» Your objective
In the lines below, find the one that contains "Open a file with the folder icon" and write it out exactly, along with every line that follows it.

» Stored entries
▼▼▼
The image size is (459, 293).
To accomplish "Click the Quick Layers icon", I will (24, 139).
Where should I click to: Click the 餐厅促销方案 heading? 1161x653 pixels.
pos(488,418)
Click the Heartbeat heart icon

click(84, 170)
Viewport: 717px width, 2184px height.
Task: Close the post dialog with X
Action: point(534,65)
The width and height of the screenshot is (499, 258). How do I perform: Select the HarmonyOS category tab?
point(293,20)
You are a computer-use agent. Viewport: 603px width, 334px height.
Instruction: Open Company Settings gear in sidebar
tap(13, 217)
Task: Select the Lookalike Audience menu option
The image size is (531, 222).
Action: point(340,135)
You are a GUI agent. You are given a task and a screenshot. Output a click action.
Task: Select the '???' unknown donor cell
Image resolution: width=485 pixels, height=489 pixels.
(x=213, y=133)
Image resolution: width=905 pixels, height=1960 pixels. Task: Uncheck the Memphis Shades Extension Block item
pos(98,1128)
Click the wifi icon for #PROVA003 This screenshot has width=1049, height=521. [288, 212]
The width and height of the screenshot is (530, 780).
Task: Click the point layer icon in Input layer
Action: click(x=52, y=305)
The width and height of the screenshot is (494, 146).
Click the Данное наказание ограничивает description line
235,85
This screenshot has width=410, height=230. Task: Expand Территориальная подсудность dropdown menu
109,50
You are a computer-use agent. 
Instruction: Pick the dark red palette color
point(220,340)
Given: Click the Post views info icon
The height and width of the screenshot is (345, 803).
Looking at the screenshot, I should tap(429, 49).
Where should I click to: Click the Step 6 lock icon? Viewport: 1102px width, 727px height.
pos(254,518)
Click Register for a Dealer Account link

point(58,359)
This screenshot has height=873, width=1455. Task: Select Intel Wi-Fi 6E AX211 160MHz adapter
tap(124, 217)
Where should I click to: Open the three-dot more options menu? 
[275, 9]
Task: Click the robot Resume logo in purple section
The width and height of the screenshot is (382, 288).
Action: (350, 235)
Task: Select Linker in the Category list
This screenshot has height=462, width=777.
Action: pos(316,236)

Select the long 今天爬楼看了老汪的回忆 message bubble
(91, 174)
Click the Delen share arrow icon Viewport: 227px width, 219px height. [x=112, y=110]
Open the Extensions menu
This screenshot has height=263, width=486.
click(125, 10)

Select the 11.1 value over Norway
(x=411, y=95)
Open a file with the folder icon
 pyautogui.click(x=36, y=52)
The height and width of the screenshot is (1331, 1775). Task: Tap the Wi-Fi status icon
▲▲▲
» Written solution
Open a file with the folder icon
 pyautogui.click(x=36, y=52)
The height and width of the screenshot is (1331, 1775). Task: Tap the Wi-Fi status icon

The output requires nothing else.